My 700th post.
Two months ago, when I was getting my prostate ablated, The Selfish Gene by Richard Dawkins provided me with ideal reading material. In the context of a hospitalized "survival machine" (an expression that made its first appearance in this book, which I've reread several times), there's nothing better than a dose of Dawkins to encourage you to survive.
Insofar as Dawkins considers that all gods—including one's favorite personal God, with a capital G—are a delusion, certain opponents would claim that the professor's atheistic philosophy might depress a sick person (or even a perfectly fit individual, for that matter) to the point of suicide. On the contrary, I've always found Dawkins elating. I look upon him as the finest scientific author I've ever encountered, and I'm convinced that there are no more noble philosophical questions than those—about evolution, genes and memes—tackled so brilliantly by this great thinker and writer.

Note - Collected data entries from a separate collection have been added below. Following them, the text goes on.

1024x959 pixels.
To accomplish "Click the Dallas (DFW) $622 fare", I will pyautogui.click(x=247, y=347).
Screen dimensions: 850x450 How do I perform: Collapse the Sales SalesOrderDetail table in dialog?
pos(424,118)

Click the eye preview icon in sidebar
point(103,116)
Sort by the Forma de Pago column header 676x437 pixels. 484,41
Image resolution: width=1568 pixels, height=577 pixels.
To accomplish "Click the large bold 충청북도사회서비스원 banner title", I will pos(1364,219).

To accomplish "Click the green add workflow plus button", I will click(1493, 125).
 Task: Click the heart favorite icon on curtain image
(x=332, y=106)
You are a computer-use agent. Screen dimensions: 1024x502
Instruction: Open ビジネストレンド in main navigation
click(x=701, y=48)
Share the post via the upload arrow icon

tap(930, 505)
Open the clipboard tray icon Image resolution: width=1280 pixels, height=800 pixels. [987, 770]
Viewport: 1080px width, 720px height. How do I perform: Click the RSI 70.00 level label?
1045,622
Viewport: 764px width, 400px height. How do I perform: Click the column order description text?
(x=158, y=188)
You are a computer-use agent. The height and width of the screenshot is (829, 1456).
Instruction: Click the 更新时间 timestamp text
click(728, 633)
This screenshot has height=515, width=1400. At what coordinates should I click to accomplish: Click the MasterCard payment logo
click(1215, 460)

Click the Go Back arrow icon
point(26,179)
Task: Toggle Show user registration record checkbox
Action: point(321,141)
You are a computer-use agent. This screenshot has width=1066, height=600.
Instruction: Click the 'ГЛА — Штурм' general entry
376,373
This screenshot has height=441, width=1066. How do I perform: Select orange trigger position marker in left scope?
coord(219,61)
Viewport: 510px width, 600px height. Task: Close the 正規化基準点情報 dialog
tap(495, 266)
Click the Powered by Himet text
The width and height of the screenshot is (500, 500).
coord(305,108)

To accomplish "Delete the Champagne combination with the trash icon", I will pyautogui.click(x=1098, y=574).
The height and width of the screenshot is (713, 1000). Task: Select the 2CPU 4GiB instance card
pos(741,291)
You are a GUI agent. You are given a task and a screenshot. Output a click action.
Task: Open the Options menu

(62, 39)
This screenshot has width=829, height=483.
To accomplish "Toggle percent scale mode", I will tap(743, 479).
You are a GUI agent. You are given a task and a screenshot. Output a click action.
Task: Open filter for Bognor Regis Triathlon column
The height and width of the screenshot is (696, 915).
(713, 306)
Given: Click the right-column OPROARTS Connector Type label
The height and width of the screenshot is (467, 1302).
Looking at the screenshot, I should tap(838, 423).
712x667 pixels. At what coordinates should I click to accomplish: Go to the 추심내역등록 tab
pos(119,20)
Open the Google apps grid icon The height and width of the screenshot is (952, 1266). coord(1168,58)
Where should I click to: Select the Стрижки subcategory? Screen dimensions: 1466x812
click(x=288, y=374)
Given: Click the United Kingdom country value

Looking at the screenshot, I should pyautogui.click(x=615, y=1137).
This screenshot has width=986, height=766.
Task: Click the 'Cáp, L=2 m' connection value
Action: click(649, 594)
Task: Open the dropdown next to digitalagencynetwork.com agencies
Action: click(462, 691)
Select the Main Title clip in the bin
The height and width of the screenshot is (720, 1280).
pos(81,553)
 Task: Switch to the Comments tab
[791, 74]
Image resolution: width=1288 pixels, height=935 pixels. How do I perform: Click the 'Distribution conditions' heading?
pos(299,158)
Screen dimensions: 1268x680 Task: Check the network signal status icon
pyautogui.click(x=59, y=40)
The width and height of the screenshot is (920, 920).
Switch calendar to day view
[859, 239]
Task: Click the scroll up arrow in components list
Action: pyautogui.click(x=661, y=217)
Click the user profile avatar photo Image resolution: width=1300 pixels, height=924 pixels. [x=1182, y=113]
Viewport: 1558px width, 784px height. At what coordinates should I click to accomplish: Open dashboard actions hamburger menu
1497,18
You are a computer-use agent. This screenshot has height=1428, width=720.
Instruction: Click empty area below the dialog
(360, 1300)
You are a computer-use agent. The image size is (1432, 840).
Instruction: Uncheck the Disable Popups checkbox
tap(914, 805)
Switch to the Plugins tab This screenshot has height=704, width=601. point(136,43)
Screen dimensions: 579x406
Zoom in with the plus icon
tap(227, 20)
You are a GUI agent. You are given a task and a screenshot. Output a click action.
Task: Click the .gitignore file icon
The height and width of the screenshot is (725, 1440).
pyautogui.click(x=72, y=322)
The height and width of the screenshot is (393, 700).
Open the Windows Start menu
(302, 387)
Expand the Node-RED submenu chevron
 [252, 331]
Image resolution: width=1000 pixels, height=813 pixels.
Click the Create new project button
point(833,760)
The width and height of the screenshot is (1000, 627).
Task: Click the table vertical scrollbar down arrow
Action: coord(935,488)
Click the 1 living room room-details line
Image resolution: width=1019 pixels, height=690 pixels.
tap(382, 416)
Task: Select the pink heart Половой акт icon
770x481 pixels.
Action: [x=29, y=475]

In The God Delusion, Dawkins uses an unexpected title for his major argument against the existence of gods and God. He calls it the Ultimate Boeing 747 gambit, and it's such a delightful argument, simple yet profound, that I wish to describe it here rapidly... as a way of celebrating my 700th Antipodes post. Apparently, the English astrophysicist Fred Hoyle [1915-2001] once used an aeronautical metaphor to emphasize the extreme unlikelihood that life could have originated by pure chance on our planet... that's to say, without a divine nudge. He likened this probability to that of a hurricane, blowing in a junkyard, which just happened to assemble a Boeing 747. I'm convinced that most people who cling to the notion that Creation necessitated divine intervention justify their beliefs by a variant of this Boeing metaphor. In a nutshell: "It's unthinkable that a phenomenon as rich as Creation could have just come about by chance." Dawkins agrees totally with that last statement. The answer is certainly not chance. The explanation is Darwinian evolution. Getting back to the Boeing metaphor, Dawkins points out simply that the chance arrival on the scene of an "intelligent designer", God, is vastly more improbable than the idea of manufacturing Boeings with the assistance of hurricanes in junkyards. So, in this sense, God can truly be referred to as the Ultimate Boeing 747!
Imagine the following scenario. Suppose that you go out to inspect the damage after a terrible hurricane. In a junkyard alongside your house, you're amazed to discover that the wind has blown together bits and pieces in the form of a makeshift aircraft... a little like a cargo cult artifact. Why not? Intrigued by this extraordinary chance event, you climb up onto the neatly-assembled pile of junk and you peer into the cockpit. There, at the controls of the would-be aircraft, you're utterly astounded to find a well-groomed white-haired middle-aged gentleman wearing a pilot's uniform. Noticing the expression of amazement on your face, he says in a mellow voice: "Don't be surprised, my friend. I'm God. I just happened to get Myself blown together and placed here by that bloody terrible hurricane."